Direct Estimation of Latent Time for Radiation Injury in Late-responding Normal Tissues: Gut, Lung, and Spinal Cord

Abstract

Mixture models are proposed for simultaneous analysis of the latency and fractionation characteristics of radiation injury in late-responding normal tissues. The method is an extension of the direct analysis for quantal response data. Conceptually, the application of the mixture model is based on the biological observation that over a wide range of doses a proportion of the irradiated subjects will never express damage. Mixture models allow the time of occurrence to be utilized in the analysis.

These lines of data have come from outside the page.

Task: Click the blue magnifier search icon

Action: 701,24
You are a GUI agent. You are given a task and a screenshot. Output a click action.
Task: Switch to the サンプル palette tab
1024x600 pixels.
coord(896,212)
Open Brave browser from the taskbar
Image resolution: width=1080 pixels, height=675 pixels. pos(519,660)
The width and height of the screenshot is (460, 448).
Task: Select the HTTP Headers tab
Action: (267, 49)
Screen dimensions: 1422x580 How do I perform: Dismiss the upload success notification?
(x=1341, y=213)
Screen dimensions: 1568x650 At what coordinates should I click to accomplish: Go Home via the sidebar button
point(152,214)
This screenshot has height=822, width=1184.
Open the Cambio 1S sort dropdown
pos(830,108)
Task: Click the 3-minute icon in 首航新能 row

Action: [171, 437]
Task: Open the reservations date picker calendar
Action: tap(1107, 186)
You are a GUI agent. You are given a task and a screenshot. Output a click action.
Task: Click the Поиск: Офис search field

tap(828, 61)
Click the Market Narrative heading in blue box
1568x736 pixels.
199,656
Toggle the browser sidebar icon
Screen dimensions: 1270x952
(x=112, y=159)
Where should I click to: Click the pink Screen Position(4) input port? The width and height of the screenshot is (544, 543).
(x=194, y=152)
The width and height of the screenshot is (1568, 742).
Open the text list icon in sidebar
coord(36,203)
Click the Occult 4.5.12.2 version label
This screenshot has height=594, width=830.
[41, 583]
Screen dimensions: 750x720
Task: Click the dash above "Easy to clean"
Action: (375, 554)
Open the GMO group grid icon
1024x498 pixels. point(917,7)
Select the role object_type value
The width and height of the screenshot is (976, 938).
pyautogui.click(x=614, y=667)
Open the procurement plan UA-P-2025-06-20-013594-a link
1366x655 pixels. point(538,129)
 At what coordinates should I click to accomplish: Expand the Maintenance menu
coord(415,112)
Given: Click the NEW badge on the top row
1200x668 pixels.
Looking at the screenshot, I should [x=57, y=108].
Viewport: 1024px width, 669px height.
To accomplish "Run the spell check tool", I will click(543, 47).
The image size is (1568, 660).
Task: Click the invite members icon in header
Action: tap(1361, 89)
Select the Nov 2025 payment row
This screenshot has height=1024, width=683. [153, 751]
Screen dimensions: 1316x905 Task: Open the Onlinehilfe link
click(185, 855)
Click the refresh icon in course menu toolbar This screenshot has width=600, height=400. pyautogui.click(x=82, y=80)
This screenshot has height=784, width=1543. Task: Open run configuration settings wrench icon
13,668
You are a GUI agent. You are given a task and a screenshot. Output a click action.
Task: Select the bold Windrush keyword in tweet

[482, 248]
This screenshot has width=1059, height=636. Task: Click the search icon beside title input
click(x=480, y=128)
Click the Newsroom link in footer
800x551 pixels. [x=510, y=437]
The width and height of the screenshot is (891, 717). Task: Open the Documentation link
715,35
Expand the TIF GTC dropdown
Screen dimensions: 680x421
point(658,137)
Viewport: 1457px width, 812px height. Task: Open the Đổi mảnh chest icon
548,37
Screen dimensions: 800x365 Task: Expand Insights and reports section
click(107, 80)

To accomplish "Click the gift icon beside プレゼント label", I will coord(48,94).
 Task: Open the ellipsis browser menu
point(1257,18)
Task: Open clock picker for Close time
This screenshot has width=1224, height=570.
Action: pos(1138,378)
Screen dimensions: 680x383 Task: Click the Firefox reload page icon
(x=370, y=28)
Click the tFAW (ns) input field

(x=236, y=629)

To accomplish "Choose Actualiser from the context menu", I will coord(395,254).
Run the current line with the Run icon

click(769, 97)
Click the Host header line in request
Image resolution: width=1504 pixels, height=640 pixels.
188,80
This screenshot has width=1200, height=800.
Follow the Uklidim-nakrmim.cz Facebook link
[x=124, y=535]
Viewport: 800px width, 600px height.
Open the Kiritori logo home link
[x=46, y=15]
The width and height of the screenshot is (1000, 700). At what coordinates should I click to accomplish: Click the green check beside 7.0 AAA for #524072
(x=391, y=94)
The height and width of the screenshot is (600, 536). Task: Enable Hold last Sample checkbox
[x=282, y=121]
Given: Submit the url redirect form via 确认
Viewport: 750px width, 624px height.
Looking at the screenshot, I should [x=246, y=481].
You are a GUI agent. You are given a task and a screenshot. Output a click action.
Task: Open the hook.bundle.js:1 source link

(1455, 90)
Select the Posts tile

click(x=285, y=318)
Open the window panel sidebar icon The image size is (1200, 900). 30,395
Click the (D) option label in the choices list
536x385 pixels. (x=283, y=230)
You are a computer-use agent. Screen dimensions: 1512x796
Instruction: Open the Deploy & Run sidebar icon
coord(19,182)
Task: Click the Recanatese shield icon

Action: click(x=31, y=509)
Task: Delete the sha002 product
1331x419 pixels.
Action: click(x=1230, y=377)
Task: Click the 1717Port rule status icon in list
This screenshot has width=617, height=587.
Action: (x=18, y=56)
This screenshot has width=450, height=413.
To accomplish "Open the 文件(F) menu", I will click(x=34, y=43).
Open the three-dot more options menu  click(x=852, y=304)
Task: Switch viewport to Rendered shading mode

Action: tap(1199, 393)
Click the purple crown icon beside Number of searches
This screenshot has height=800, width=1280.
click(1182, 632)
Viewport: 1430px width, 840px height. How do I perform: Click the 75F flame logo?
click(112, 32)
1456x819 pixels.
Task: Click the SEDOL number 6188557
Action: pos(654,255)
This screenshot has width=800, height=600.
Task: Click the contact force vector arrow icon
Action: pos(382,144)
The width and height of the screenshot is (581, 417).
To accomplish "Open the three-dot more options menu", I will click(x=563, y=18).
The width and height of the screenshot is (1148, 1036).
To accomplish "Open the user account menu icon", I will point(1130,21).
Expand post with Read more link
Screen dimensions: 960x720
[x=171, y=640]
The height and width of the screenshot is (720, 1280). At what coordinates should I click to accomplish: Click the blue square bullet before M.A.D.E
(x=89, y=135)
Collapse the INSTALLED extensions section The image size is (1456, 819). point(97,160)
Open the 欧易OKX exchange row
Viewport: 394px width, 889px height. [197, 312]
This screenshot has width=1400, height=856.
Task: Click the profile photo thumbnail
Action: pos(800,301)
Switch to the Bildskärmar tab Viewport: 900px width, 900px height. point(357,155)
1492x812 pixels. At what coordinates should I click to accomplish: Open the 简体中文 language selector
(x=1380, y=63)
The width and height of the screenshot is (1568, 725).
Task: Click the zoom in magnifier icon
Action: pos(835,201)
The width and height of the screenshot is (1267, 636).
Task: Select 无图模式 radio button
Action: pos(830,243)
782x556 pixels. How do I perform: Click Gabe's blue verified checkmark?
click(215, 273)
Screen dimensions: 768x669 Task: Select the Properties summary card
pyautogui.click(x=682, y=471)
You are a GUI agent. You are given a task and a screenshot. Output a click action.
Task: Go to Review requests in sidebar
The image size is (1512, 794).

Furthermore, this type of model takes time-censored observations into account in a natural way and provides an adequate framework for modelling and analysis of effect-dependent latency. Mixture models with complete and incomplete repair are applied to dose-incidence data for four late endpoints in rodents: death from radiation-induced pneumonitis, leg paralysis after spinal-cord irradiation, and radiation-induced rectal stenosis and anal discharge. Radiation-induced pneumonitis had an effect-dependent latency. The modelling of this phenomenon correlates well with the results of histologic studies. Interestingly, the ratio of hazard rates was not constant for this endpoint. The dominating feature in the latency of radiation injury to the spinal cord was a strong dependency on dose per fraction. After correction for this effect a tendency towards a longer latent time for lower effect levels was observed. For the rectal complication, there was no difference between latency with radiation only vs. radiation combined with cis-platin.